A new educational initiative hosted on GitHub under the repository angelos-p/llm-from-scratch has been released to guide users in building a language model from the ground up. The project aims to replicate the educational experience of Andrej Karpathy's nanoGPT by stripping away black-box libraries and requiring users to write every component of the training pipeline themselves. The target output is a functional GPT model capable of generating text, trained entirely on local hardware such as Apple Silicon or NVIDIA GPUs, or via Google Colab.
The workshop scales down the architecture of GPT-2, which typically contains 124 million parameters, to a model with approximately 10 million parameters. This reduction ensures the project can be trained on a standard laptop in under an hour, making it accessible for a single-session educational experience. By avoiding high-level abstractions, the project explicitly teaches the underlying mechanics of transformer training pipelines that are often obscured by commercial frameworks.
The implementation supports automatic configuration for Apple Silicon using MPS, NVIDIA GPUs via CUDA, and standard CPUs, alongside execution on Google Colab. Users can upload the repository to Colab, install dependencies, and run the training script directly in a notebook environment. This flexibility allows developers without a local high-performance setup to participate in the workshop and gain practical experience with the training process.
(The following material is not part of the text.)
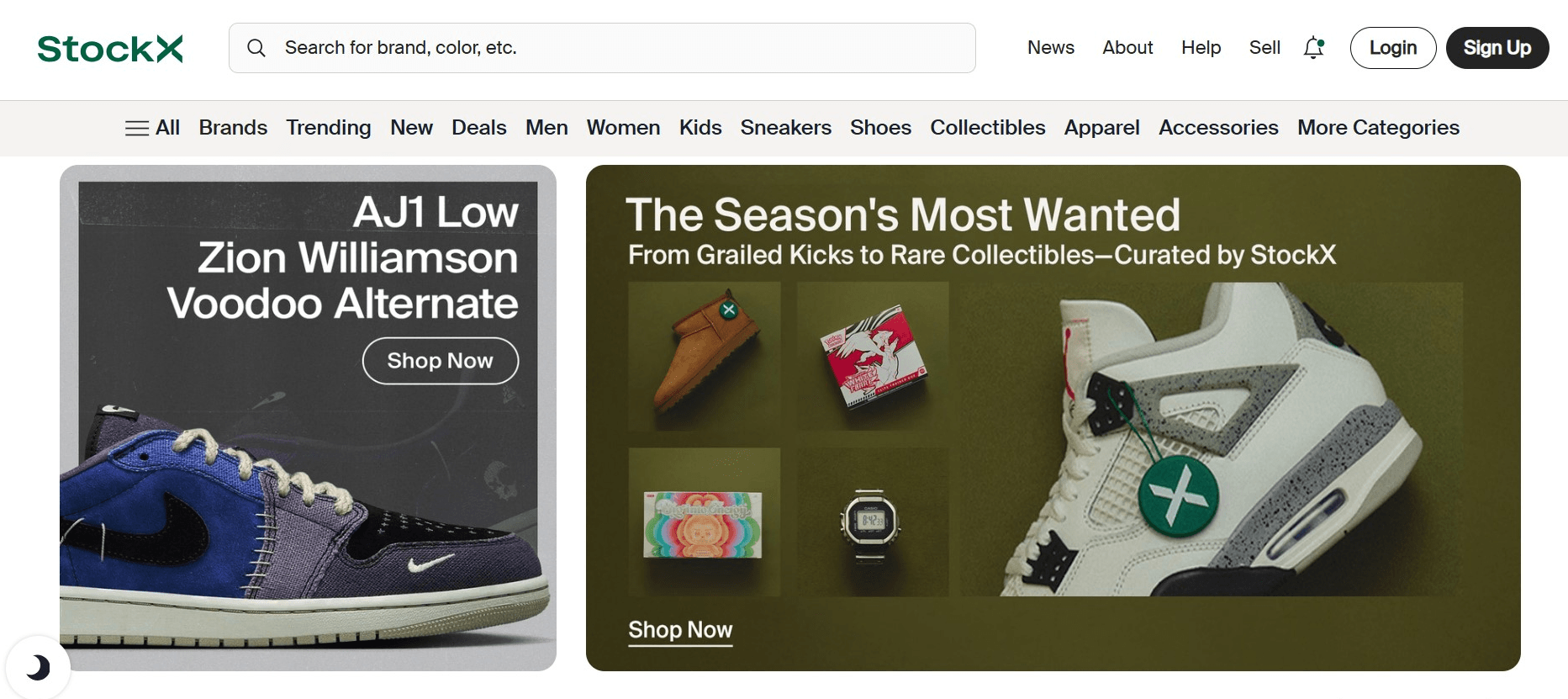Viewport: 1568px width, 699px height.
Task: Click the StockX logo
Action: pos(110,49)
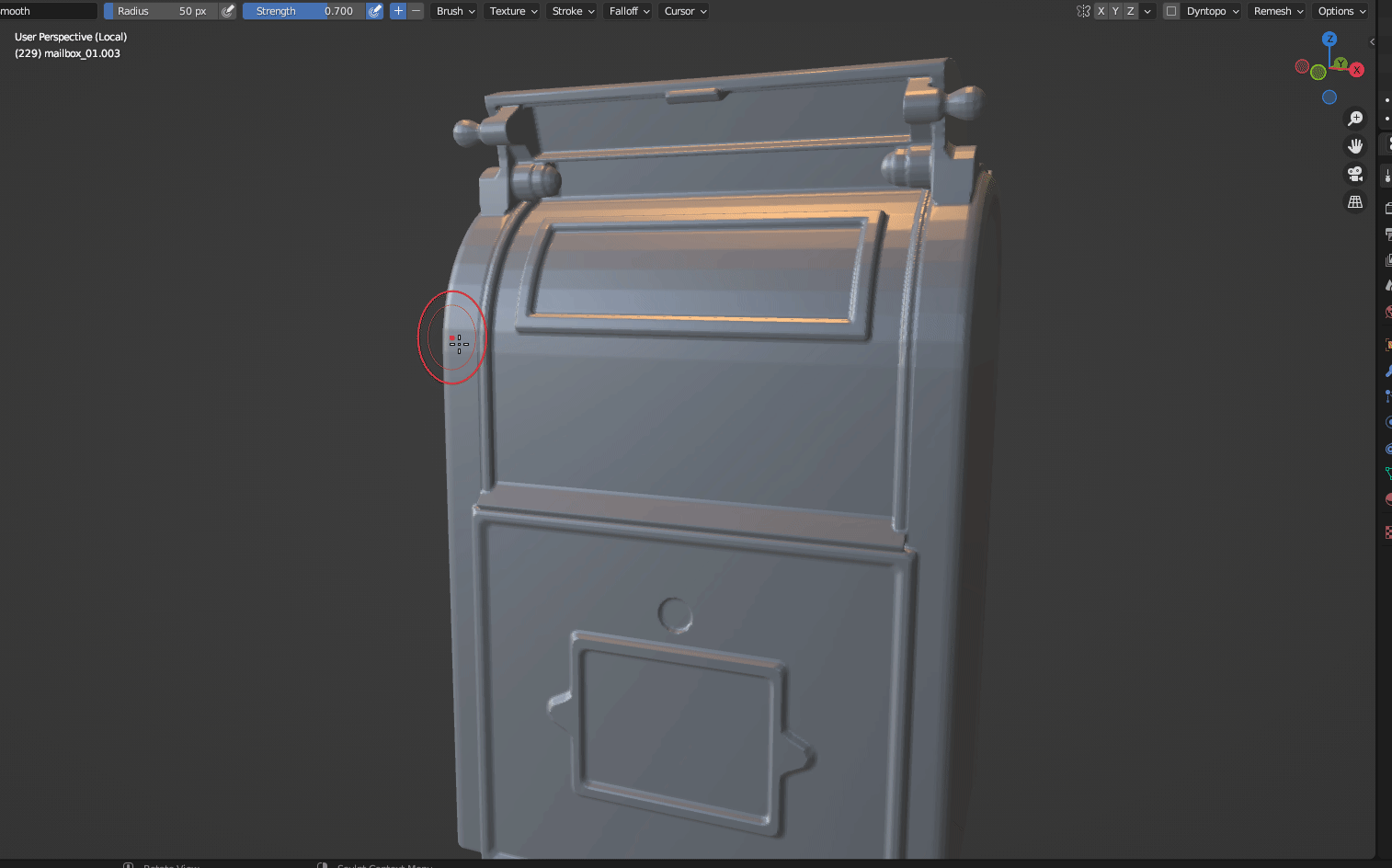Select the Zoom magnifier in the viewport controls

(1355, 118)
Technical specifications for the tutorial include character-level tokenisation with a vocabulary size of 65 and a block size of 256, specifically tailored for the Shakespeare dataset used in the guide. The author notes that Byte-Pair Encoding tokenisation, standard in GPT-2, is omitted for this specific small dataset because most token bigrams are too rare to learn effectively. BPE is reserved for larger datasets in Part 5 of the workshop to ensure the model can learn meaningful patterns from the available data.
Upon completion, users will have produced three core files: model.py, train.py, and generate.py. These files are written without using any pre-trained model loading functions, ensuring a complete understanding of how each component functions within the system. The workshop is designed to provide the same foundational insight that Andrej Karpathy's original nanoGPT project offered, fundamentally changing how many developers approach artificial intelligence by revealing the code behind the black box.